OBJECTIVES: Healthcare professionals (HCPs) with opioid dependence are at risk for relapse and death, particularly in the first year of recovery; however, maintenance treatment with opioid agonists is controversial in this safety-sensitive group. We evaluated long-term safety, tolerability, and treatment outcomes of injectable, intramuscular, extended-release Naltrexone (XR-NTX) in opioid-dependent HCPs. METHODS: This single-arm, multisite, open-label study was conducted in opioid-dependent HCPs who had been detoxified from opioids for at least 2 weeks. Subjects received monthly XR-NTX injections for up to 24 months, combined with counseling via intensive outpatient substance abuse treatment programs. Assessments included monthly urine opioid drug tests and routine safety assessments, along with a trimonthly short form (36) Health Survey, opioid craving questionnaire, and Treatment Satisfaction Questionnaire for Medication. RESULTS: Of 49 opioid-dependent HCPs screened, 38 enrolled and received at least 1 XR-NTX injection. Most were female (n = 31) and nurses or nursing assistants (n = 30). More than half (n = 21; 55.3%) received at least 12 injections. Seven discontinued due to adverse events (3 anxiety, 2 headache, 1 injection-site mass, 1 derealization). None experienced relapses to opioid dependence necessitating detoxification, overdose, or death during treatment. At 24 months, mean opioid craving fell by 45.2%, and short form (36) mental component scores improved by 31.1% from baseline and approached normal levels. Of 22 unemployed subjects at baseline, 45.5% improved employment status at 24 months. CONCLUSIONS: Long-term (2 years) XR-NTX was associated with no new safety concerns, and, compared with shorter-term studies in the general population, similar or better rates of retention, opioid-negative urines, opioid craving reduction, mental health functional quality of life improvement, and re-employment.

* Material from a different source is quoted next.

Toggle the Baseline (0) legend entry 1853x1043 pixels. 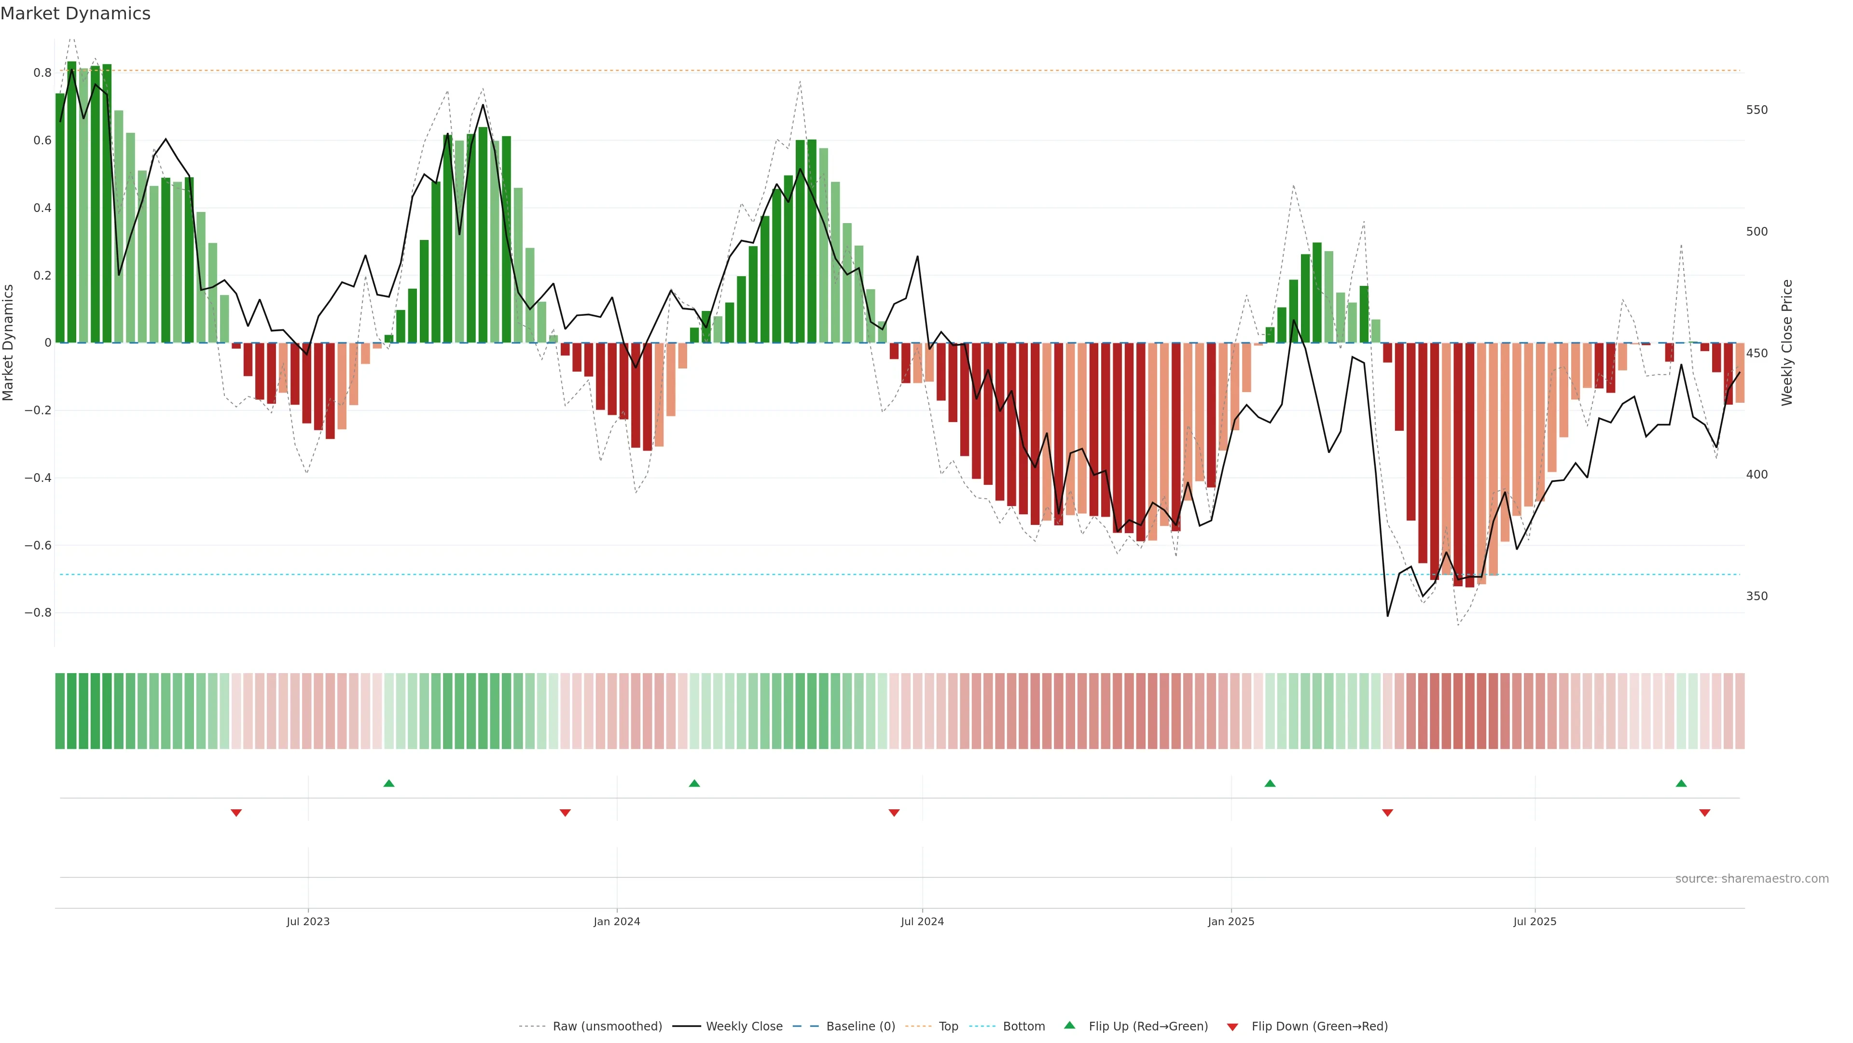pyautogui.click(x=860, y=1026)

Low-dose naltrexone and opioid consumption: a drug utilization cohort study based on data from the Norwegian prescription database.[Pubmed:28370746]

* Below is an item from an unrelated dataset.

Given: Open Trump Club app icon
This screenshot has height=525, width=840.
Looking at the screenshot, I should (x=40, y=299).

Pharmacoepidemiol Drug Saf. 2017 Jun;26(6):685-693.
PURPOSE: Low-dose Naltrexone (LDN) is used in a wide range of conditions, including chronic pain and fibromyalgia. Because of the opioid antagonism of Naltrexone, LDN users are probably often warned against concomitant use with opioids. In this study, based on data from the Norwegian prescription database, we examine changes in opioid consumption after starting LDN therapy. METHODS: We included all Norwegian patients (N = 3775) with at least one recorded LDN prescription in 2013 and at least one dispensed opioid prescription during the 365 days preceding the first LDN prescription. We allocated the patients into three subgroups depending on the number of collected LDN prescriptions and recorded the number of defined daily doses (DDDs) on collected prescriptions on opioids, nonsteroidal anti-inflammatory drugs and other analgesics and antipyretics from the same patients. RESULTS: Among the patients collecting >/=4 LDN prescriptions, annual average opioid consumption was reduced by 41 DDDs per person (46%) compared with that of the previous year. The reduction was 12 DDDs per person (15%) among users collecting two to three prescriptions and no change among those collecting only one LDN prescription. We observed no increase in the number of DDDs in nonsteroidal anti-inflammatory drugs or other analgesics and antipyretics corresponding to the decrease in opioid use. CONCLUSIONS: Possibly, LDN users avoided opioids because of warnings on concomitant use or the patients continuing on LDN were less opioid dependent than those terminating LDN. Therapeutic effects of LDN contributing to lower opioid consumption cannot be ruled out. (c) 2017 The Authors. Pharmacoepidemiology & Drug Safety Published by John Wiley & Sons Ltd.